I’ve said before that one of the positives from a Trump presidency was that he appeared to want better relation with Russia.

Now, with the Democratic embrace of the deep state as a means to oppose Trump, this rapprochement is very much in doubt.

Parry says that this embrace is a very dangerous gambit. “That Democrats and liberals who hold the McCarthy era in understandable disdain would now seek to rekindle something similar reeks of rank opportunism and gross hypocrisy – doing whatever it takes to “get Trump” and build an activist movement that can revive the Democratic Party’s flagging political hopes.

But this particular opportunism and hypocrisy also carries with it the prospect of blindly ramping up tensions with Russia, diverting more taxpayer money into the Military-Industrial Complex and conceivably sparking – whether planned or unplanned – a nuclear Armageddon that could eliminate life on the planet. Perhaps this anti-Trump strategy should be rethought.”

Within this nexus of stories there is pushback to the very concept of an American deep state.

Zeynep Tufekci, a Turkish sociologist and writer at the University of North Carolina, tweeted a string of criticisms about the analogy Friday morning. “Permanent bureaucracy and/or non-electoral institutions diverging with the electoral branch [is] not that uncommon even in liberal democracies,” she wrote. “In the Turkey case, that’s not what it means. There was a shadowy, cross-institution occasionally *armed* network conducting killings, etc. So, if people are going to call non electoral institutions stepping up leaking stuff, fine. But it is not ‘deep state’ like in Turkey.”
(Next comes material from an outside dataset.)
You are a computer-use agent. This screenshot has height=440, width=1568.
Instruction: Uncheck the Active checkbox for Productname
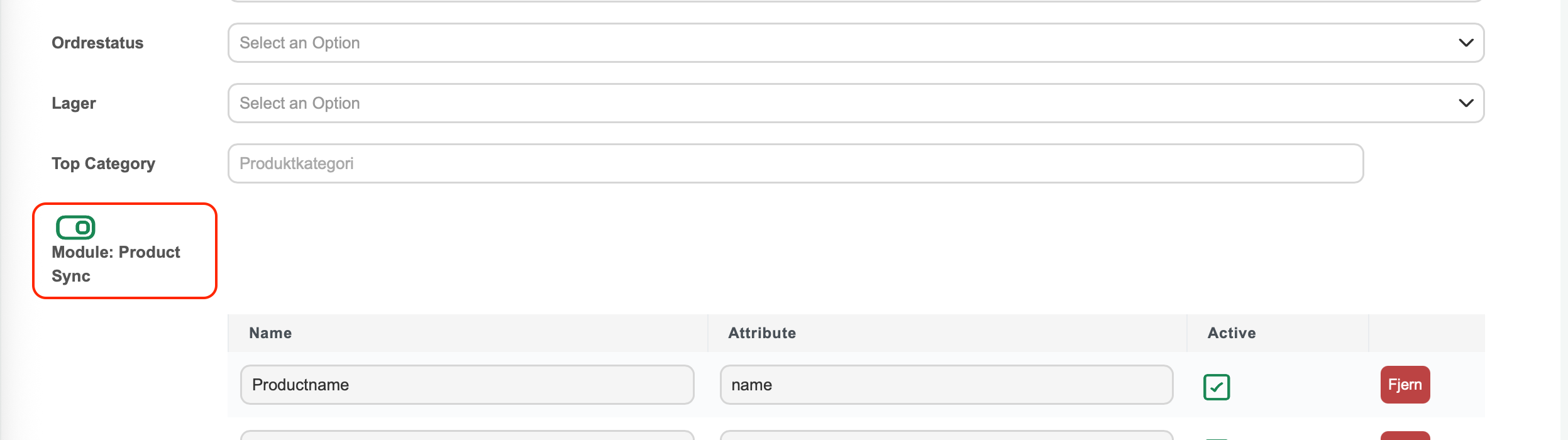1217,387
Author Douglas Valentine would sharply disagree with Tufekci’s description of the American deep state as “permanent bureaucracy”. Making the key observation that the CIA is the central actor in the deep state, Valentine’s new book, The CIA as Organized Crime: How Illegal Operations Corrupt America and the World, connects the CIA with the war on drugs and shows how the agency has used drugs as part of its nefarious activities since its inception. Valentine examines the practices of the CIA, skillfully making the connection between it and the Federal Bureau of Narcotics (FBN). From the beginning of the Cold War to the 1960s, FBN director Harry Anslinger, in a desperate bid to outflank the FBI, entered into a “suicidal” relationship with the CIA. Going further, Valentine exposes the close relationship between organized crime and US intelligence, paying close attention to the way in which the CIA used drugs as a weapon to turn foreign agents and supply funds to anti-communist organizations. His account of MKULTRA–the CIA experiment with LSD–is fascinating. Exploring the deep politics of the US, Valentine explores the hidden roots of the early war on narcotics and proves that foreign policy considerations of the deep state always trumped public health.
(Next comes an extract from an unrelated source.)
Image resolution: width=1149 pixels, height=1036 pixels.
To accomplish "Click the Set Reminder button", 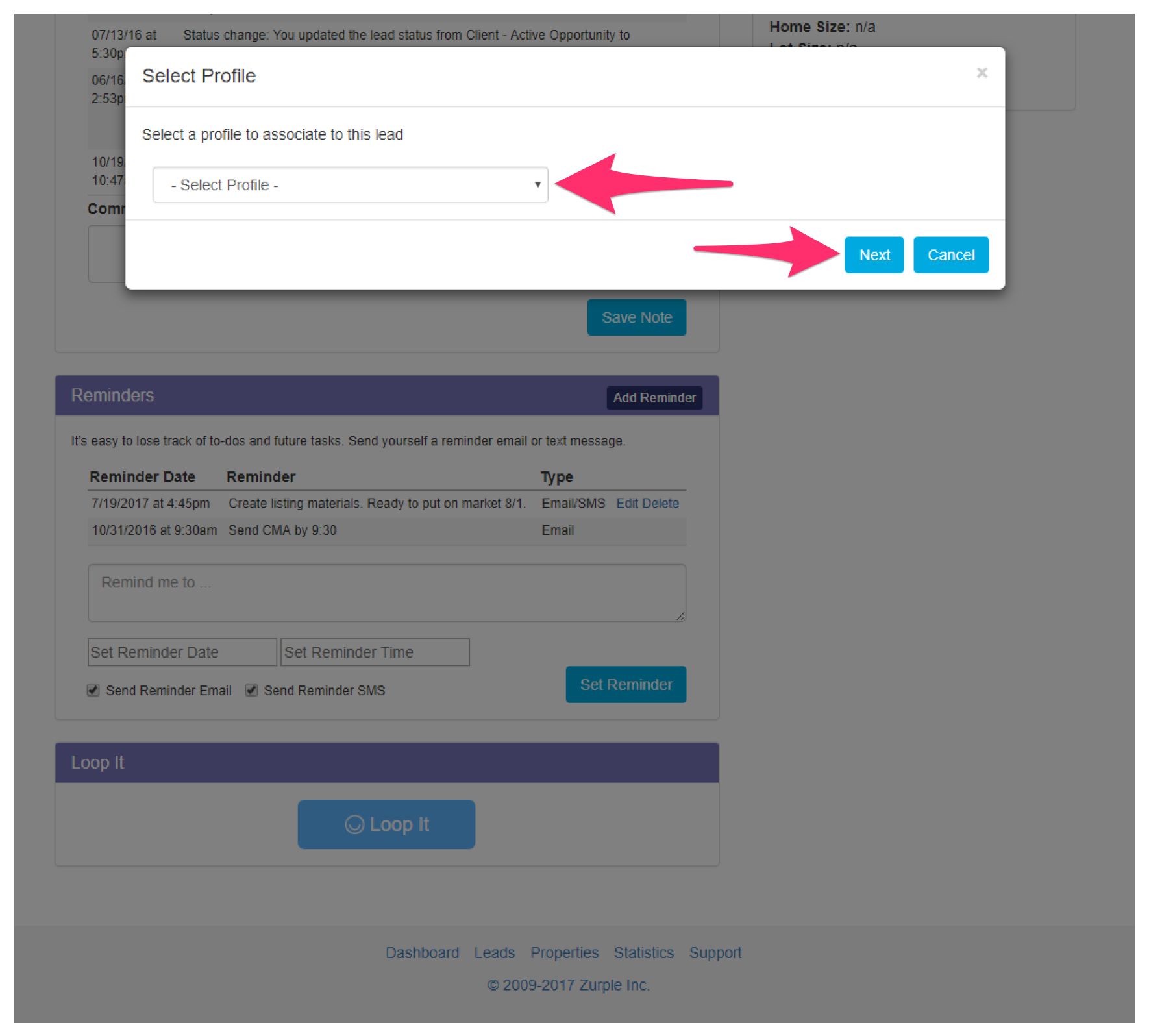I will tap(625, 684).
Valentine also shows how the corporate media has a symbiotic relationship with CIA, and how this relationship skews American knowledge and understanding of the deep state.
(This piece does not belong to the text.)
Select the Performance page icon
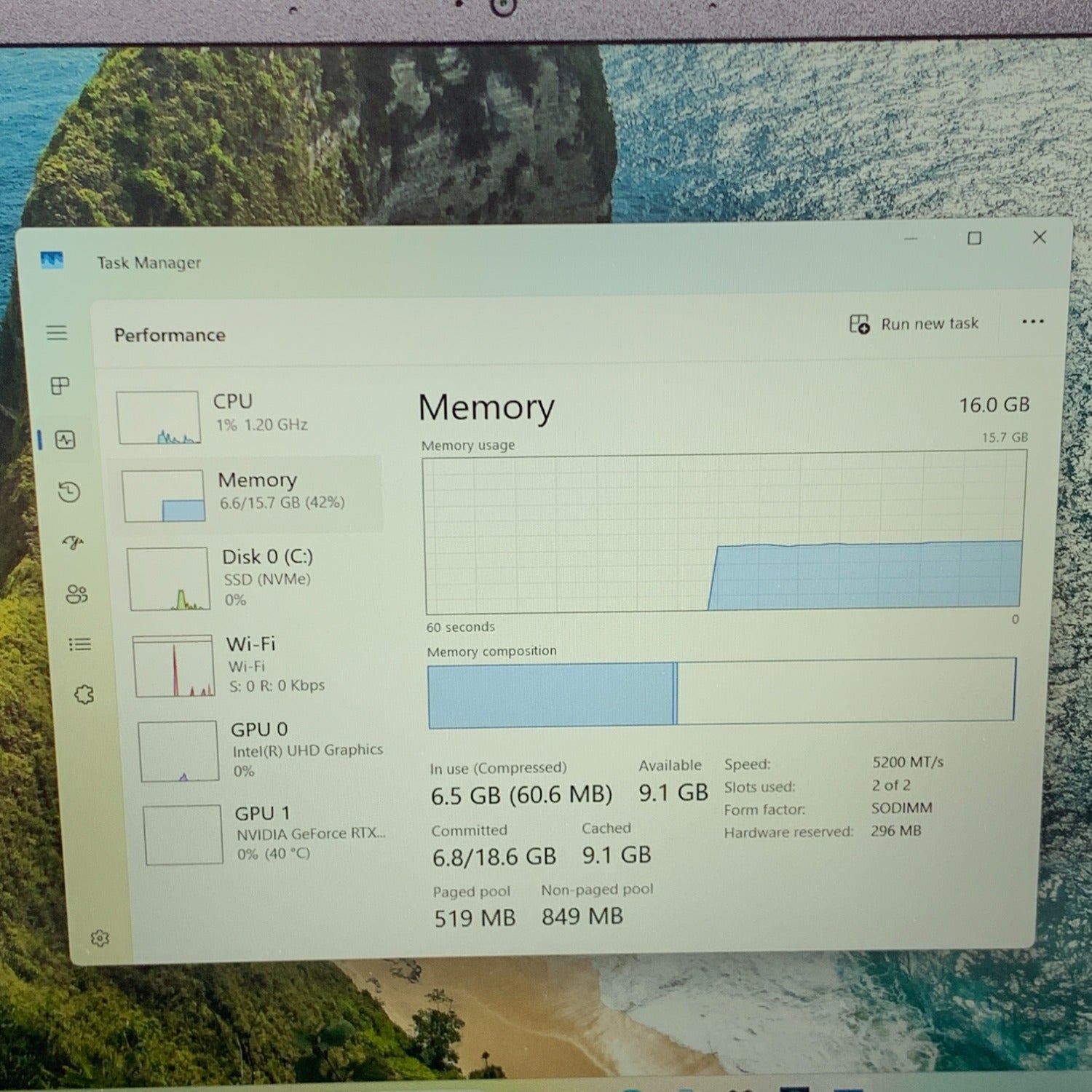 pyautogui.click(x=66, y=440)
“The media organizes itself the way the CIA does. The CIA has case officers running around the world, engaged in murder and mayhem, and the media has reporters covering them. The reporter and the case officer both have bosses, and the higher you get in each organization, the closer the bosses become. The ideological guidelines get more restrictive the higher up you go. To join the CIA, you have to pass a psychological assessment test. They’re not going to hire anybody who is sympathetic towards poor people. These are ruthless people who serve capitalist bosses. They’re very rightwing, and the media’s job is to protect them. Editors only hire reporters who are ideologically pure, just like you can’t get into the CIA if you’re a Communist or think the CIA should obey the law.

In my opinion, the sudden emergence of the deep state and stories about its affairs are part of a limited-hangout, where when they can “no longer rely on a phony cover story to misinform the public, they resort to admitting—sometimes even volunteering—some of the truth while still managing to withhold the key and damaging facts in the case.”

These stories also elide a larger question: Why in a supposed democratic republic does our elite manage a deep state that is largely unaccountable to we the people?

Perhaps the formulation and existence of an American deep state was articulated most honestly at the Constitutional convention by John Jay–“Those who own the country ought to govern it.”

Update: Gareth Porter demonstrates how the deep state mobilized against Trump’s Russian detente.

“But Trump’s appears to have underestimated the ambitions of the leakers. The campaign against Flynn had been calculated in part to weaken the Trump administration and ensure that the new administration would not dare to reverse the hardline policy of constant pressure on Putin’s Russia.

Many in Washington’s political elite celebrated the fall of Flynn as a turning point in the struggle to maintain the existing policy orientation toward Russia. The day after Flynn was fired the Post’s national political correspondent, James Hohmann, wrote that the Flynn “imbroglio” would now make it “politically untenable for Trump to scale back sanctions to Moscow” because the “political blowback from hawkish Republicans in Congress would be too intense….”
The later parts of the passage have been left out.